Sir Jules Thorn Centre for Co-Creation of Rehabilitation Technology image

A cutting-edge centre to develop innovations in rehabilitation technology for those recovering from strokes and other debilitating illnesses is being launched at the University of Strathclyde in Glasgow, following an award of almost half a million pounds.

This innovative centre will look to make technology innovations cheaper and more accessible for people needing rehabilitation equipment.

The Sir Jules Thorn Charitable Trust has awarded the University’s Biomedical Rehabilitation Engineering Research Group a grant of £449,000 to set up the ‘Sir Jules Thorn Centre for Co-Creation of Rehabilitation Technology’.

The specialist facility will test and develop new technologies for use both at home and in leisure centres to support individuals in their recovery, with the initial focus on strokes.
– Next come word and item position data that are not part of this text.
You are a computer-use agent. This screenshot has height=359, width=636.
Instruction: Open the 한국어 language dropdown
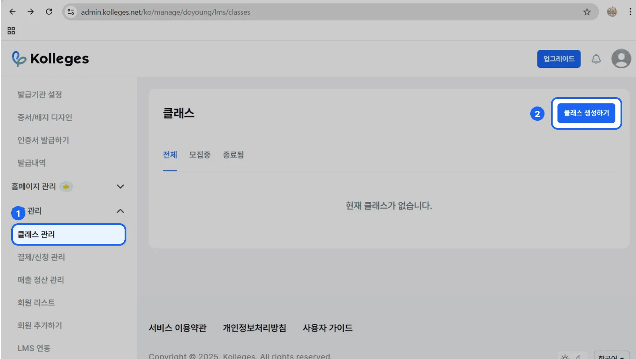[611, 356]
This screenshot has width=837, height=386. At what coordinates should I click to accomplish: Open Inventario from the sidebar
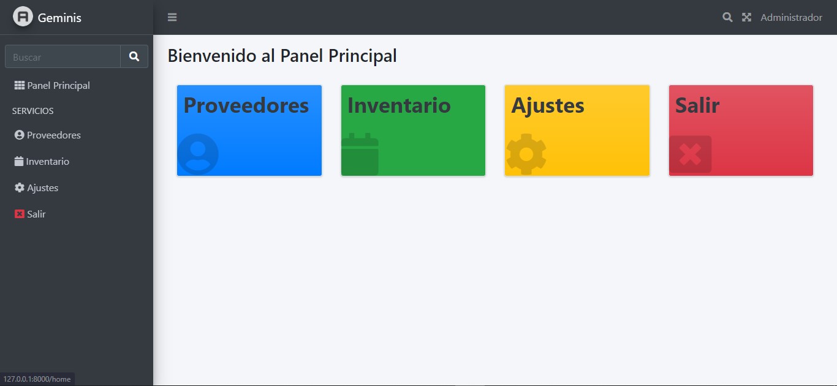(48, 162)
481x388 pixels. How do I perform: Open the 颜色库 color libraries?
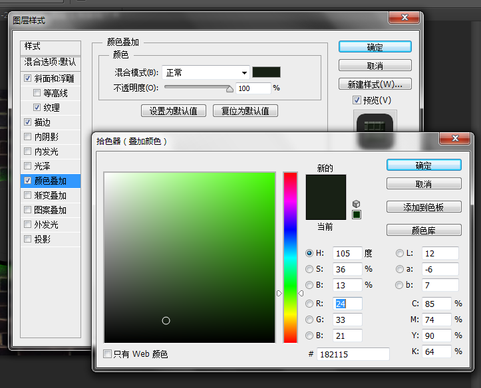tap(423, 231)
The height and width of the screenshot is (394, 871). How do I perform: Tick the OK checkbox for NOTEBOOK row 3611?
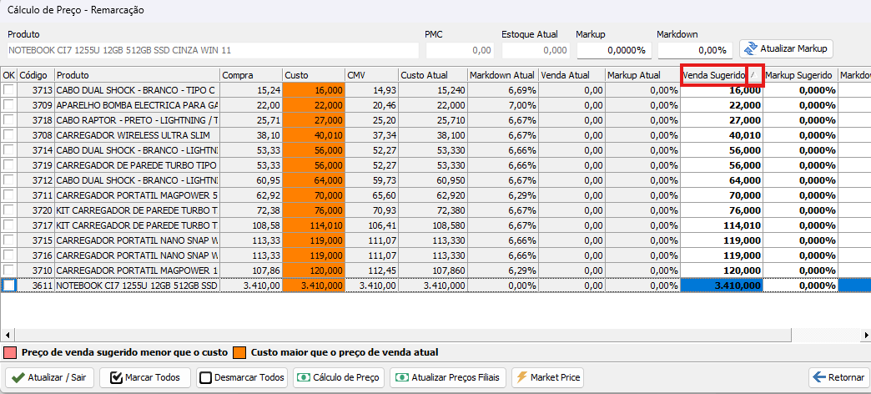pyautogui.click(x=8, y=285)
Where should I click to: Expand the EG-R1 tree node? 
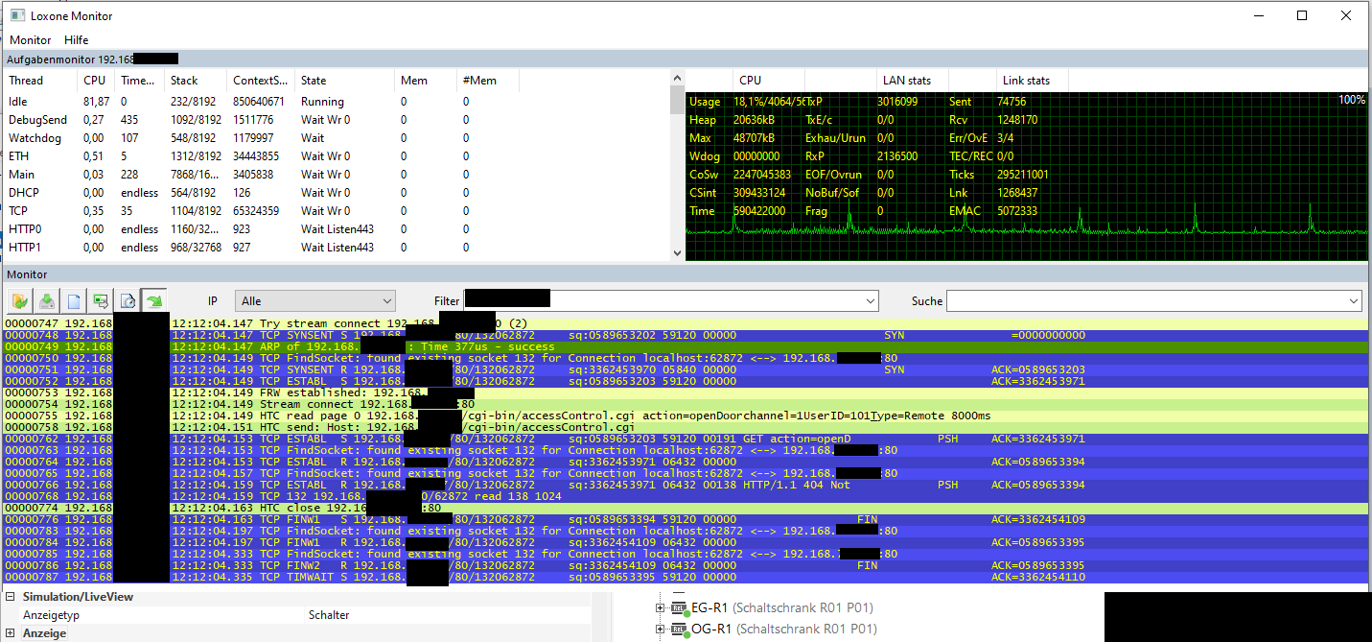(660, 607)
They will be co-created with clinicians, while recovering patients will be recruited to test out the innovations and feedback their views.

The technology will be combined with artificial intelligence and machine learning methods used in computer gaming to produce tailored exercise programmes, which can be instructed by the systems themselves.

As well as using existing equipment to treat people and establish the concept that stroke survivors can rehabilitate themselves given the right technology and support, the university team will also learn from, and improve, the technology so they can modify it and make it cheaper and more accessible.

Strathclyde Biomedical Engineers Professor Philip Rowe and Dr Andrew Kerr, who is also a physiotherapist, will co-lead the centre.

Professor Rowe said: “The funding will allow us to create an environment for rehabilitation innovation that will welcome hundreds of users for significantly increased, ongoing, meaningful engagement in self-directed rehabilitation.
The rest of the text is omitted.